MIAMI (AP) - Jurors who will soon debate the guilt or innocence of Jose Padilla and two other men on terrorism support charges cannot consider whether their actions were justified by Islamic law, a federal judge ruled.
U.S. District Judge Marcia Cooke agreed Thursday to a request from prosecutors to instruct the jurors that each of the men can be convicted even if they "may have believed that the conduct was religiously, politically or morally required, or that ultimate good would result."
Jurors are expected to begin deliberations after closing statements Monday and Tuesday. Padilla and co-defendants Adham Amin Hassoun and Kifah Wael Jayyousi are charged with being part of a North American support cell that provided finances, supplies and recruits to al-Qaida and other Islamic extremist groups.
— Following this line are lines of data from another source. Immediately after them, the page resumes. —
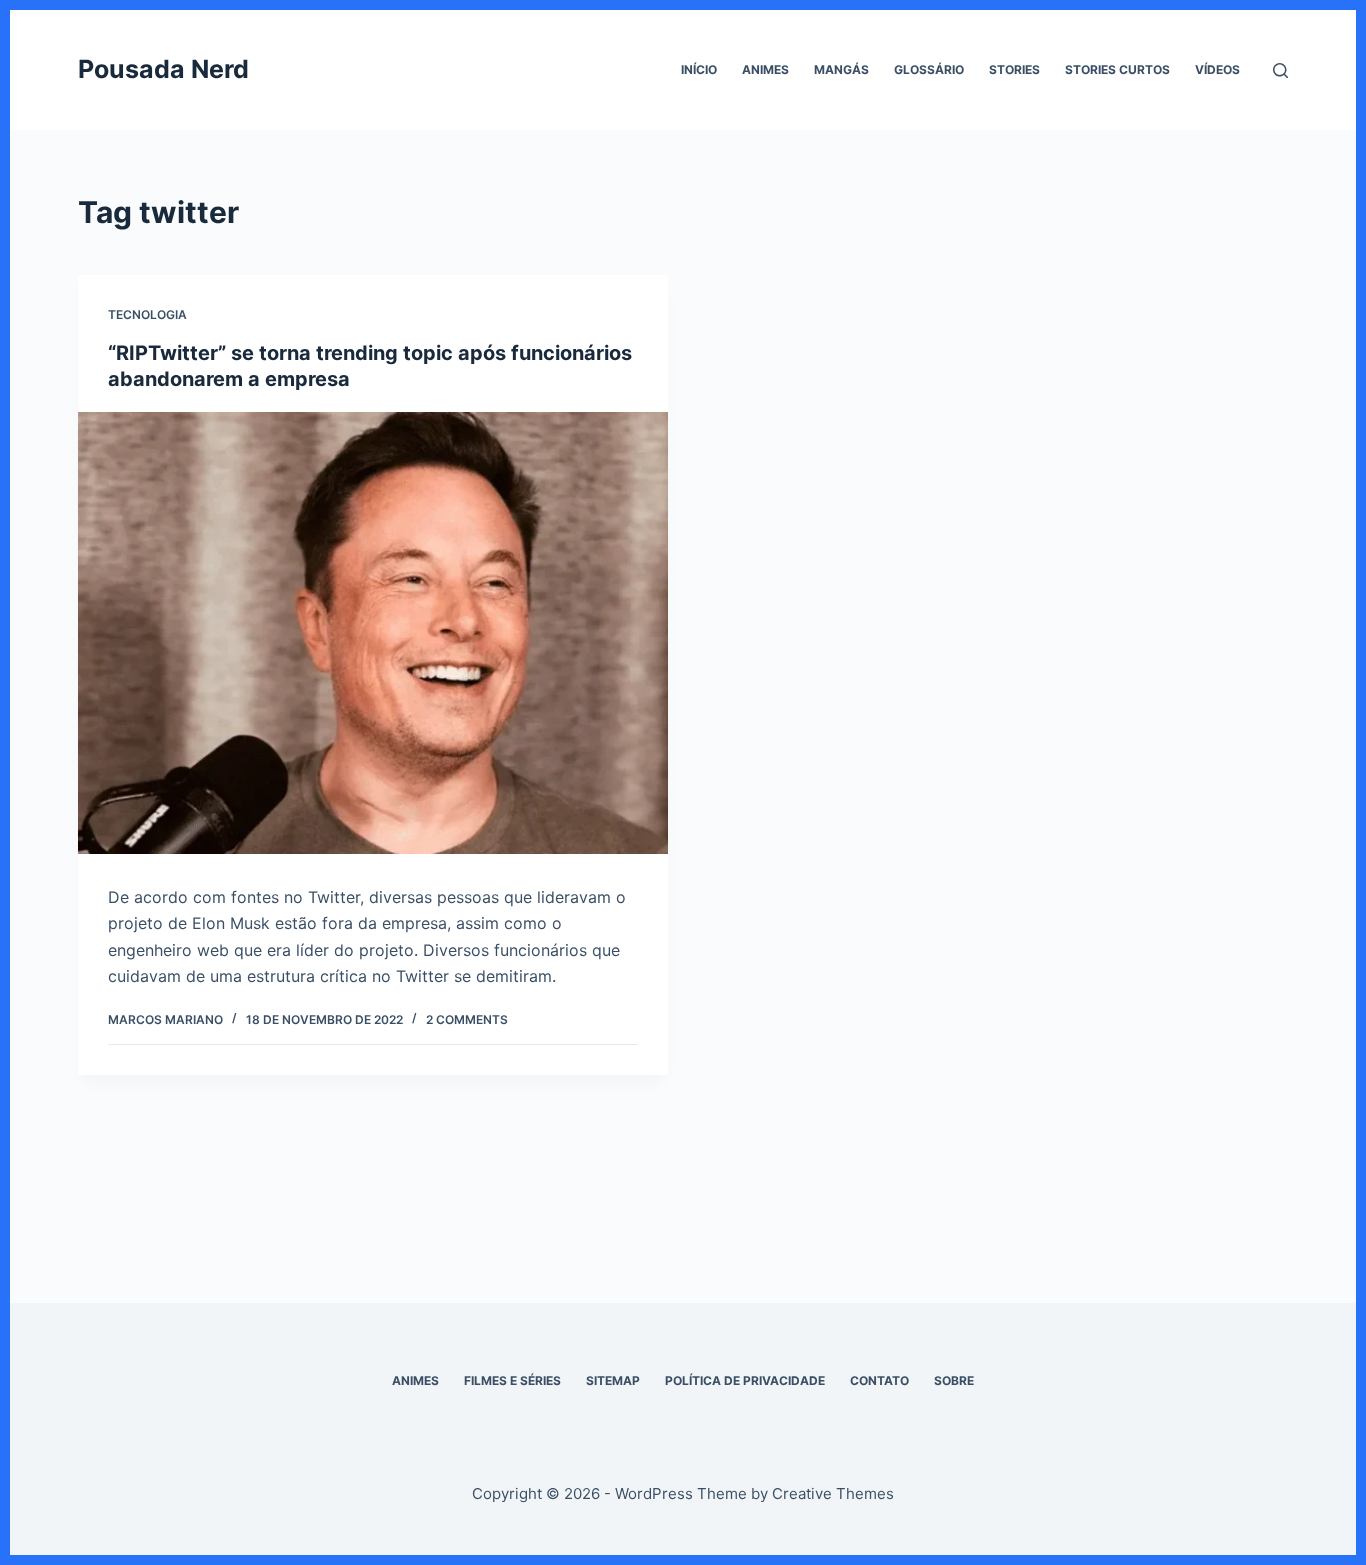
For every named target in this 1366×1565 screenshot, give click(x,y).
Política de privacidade (745, 1380)
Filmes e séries (512, 1380)
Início (699, 69)
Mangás (841, 69)
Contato (879, 1380)
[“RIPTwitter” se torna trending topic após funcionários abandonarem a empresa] (373, 633)
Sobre (954, 1380)
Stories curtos (1117, 69)
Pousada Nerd (163, 69)
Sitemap (613, 1380)
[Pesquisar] (1280, 70)
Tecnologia (147, 314)
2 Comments (467, 1019)
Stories (1014, 69)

A cornerstone of the defense during the nearly three-month trial was the idea that Islamic teaching provides for legitimate "defensive jihad," which differs from terrorism because it is meant to counter aggression against Muslims and does not threaten innocent people.
But Hassoun attorney Ken Swartz said his closing argument will not focus on whether violent actions might have been justified. Swartz said he plans to emphasize that any money or supplies provided to overseas groups was meant for humanitarian assistance.
"It's all about relief," Swartz said. "That is not giving aid for military purposes."
To find the three guilty of the most serious conspiracy charge, the one carrying a possible life sentence, jurors must conclude that each defendant "specifically intended" that people overseas would be murdered, kidnapped or maimed through their actions.
The prosecution case never linked any defendant directly to a specific violent act or victim, focusing instead on large groups subjected to attack such as the Russian Army and general conflicts in Chechnya, Bosnia, Lebanon, Somalia and elsewhere.
Padilla, Hassoun and Jayyousi are also charged with providing material support to terrorist groups and conspiracy to provide such support, each of which carries a maximum 15-year sentence. Padilla is charged with providing himself as one of Hassoun's recruits to al-Qaida by allegedly filling out a form in 2000 to attend a training camp in Afghanistan.
Not included in the Miami trial are the initial 2002 allegations that Padilla, a U.S. citizen and Muslim convert, had returned to the United States to build and detonate a radioactive "dirty bomb." Padilla was held for 3 1/2 years as an enemy combatant before he was added in late 2005 to the Miami terrorism support case.